The lardfest for breakfast continues….this time it was some sort of fried sliced ham thing all welded together with fried eggs totalling about 3000 calories. I tried my best and failed to finish it. This must have addled my brain as well as my arteries because when I stopped to fill the tank after I had gone a few miles, I noticed my iPod was missing. A u-turn and back to the motel and there it was on the bed. Plonker. Back on the road again for 1130….I swear it is getting worse.

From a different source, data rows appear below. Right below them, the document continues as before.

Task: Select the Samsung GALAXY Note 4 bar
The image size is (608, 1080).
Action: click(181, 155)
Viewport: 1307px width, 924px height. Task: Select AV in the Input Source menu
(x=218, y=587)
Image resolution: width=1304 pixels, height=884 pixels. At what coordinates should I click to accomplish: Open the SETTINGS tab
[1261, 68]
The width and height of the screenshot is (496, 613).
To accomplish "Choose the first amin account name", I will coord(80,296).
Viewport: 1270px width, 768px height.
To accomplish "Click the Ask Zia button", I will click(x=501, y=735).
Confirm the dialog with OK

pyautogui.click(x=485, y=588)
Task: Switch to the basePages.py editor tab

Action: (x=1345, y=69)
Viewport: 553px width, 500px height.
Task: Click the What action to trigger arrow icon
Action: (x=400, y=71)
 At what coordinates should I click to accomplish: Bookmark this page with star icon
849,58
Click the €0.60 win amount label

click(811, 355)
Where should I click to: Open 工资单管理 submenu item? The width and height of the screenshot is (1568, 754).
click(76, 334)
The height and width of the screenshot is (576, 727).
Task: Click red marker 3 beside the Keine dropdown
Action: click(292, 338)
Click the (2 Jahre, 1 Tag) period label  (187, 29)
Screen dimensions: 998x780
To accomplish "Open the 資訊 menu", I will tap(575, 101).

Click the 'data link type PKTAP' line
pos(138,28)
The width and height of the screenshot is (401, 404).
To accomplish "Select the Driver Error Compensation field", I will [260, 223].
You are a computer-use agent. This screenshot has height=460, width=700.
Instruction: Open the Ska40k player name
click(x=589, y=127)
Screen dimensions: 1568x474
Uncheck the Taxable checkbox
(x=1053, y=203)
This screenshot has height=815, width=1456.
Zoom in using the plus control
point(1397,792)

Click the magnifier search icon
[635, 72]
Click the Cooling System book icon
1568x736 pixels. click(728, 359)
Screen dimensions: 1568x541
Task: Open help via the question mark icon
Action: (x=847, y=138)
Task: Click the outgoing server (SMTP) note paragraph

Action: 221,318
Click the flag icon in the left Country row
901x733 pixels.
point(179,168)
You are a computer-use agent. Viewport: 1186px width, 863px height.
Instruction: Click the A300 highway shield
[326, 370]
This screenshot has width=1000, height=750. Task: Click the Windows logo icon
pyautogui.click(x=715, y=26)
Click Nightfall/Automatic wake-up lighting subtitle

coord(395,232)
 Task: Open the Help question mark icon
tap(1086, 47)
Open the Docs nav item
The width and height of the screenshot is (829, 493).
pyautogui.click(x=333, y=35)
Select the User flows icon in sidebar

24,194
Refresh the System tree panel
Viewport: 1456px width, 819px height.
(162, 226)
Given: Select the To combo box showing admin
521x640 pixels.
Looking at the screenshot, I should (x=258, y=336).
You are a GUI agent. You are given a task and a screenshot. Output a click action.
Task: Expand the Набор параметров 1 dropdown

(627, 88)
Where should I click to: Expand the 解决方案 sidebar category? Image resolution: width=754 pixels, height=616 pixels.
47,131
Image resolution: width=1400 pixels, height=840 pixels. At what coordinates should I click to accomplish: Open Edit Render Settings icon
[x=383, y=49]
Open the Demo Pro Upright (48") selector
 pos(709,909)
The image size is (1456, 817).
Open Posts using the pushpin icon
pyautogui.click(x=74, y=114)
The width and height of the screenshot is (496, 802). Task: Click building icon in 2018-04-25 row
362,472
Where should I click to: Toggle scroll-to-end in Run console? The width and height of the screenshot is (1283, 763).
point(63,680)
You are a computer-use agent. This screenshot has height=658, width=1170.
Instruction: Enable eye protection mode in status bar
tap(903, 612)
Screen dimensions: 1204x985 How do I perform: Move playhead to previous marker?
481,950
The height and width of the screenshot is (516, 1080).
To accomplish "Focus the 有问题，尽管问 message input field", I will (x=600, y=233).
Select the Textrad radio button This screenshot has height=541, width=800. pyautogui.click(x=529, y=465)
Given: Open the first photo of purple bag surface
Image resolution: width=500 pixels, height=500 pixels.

Decided to not stop and look at tourist traps until the end of the day and just enjoy a day riding for a change. The coast road was after all why I came here. Then I noticed one of these firefighting airplanes overhead and I watched it descend behind some trees….so I had to take a look. Lots of signs round here saying no lighted fires…so I guess the place must burn fairly regularly. I found a gap in the trees and followed a path to overlook a lake/lagoon of sorts where the plane skimmed the surface to load water and then later dropped it again. Cool! This must be what frustrated airforce wannabes do.

The traffic and speed limits here make it possible for me to get over 400 miles on a tank of gas. That might not sound like a lot but for a motorbike, believe me it is. Typically the guys you see whizzing round the country lanes on a weekend are filling up after 150 miles, tops. Then I got a wake up call from a bunch of Slovenians I came up behind at some roadworks. Following them for an hour (at a safe distance of 300m so that they would get done for speeding and not me) put a big grin on my face, got my gas usage back into 'normal' limits and reminded me why people come so far to find this asphalt.

I was heading for Dubrovnik and decided to go left to Mostar in Bosnia-Herzegovina and take a look at the newly reconstructed 'Old Bridge' (another Unesco World Heritage site), the original having been shelled and destroyed in the war. The name 'Mostar' derives from the name of the guardians(Mostians) of the old bridge (Stari Most). The whole town has a feel of some latent violence about it. Lots of wrecked grand old buildings right near the old bridge and further away, are still buildings that look like something from WW2. The blocks you see in the foreground are remnants of the original bridge.
BiH doesn't have the natural tourism advantages that Croatia has so to even the odds up a bit, I checked into a Motel beside the Neretna river short of the Croatian border. I think I am the only guest…..food and wine are good though and I have a twin room for about £22. Who needs a tent.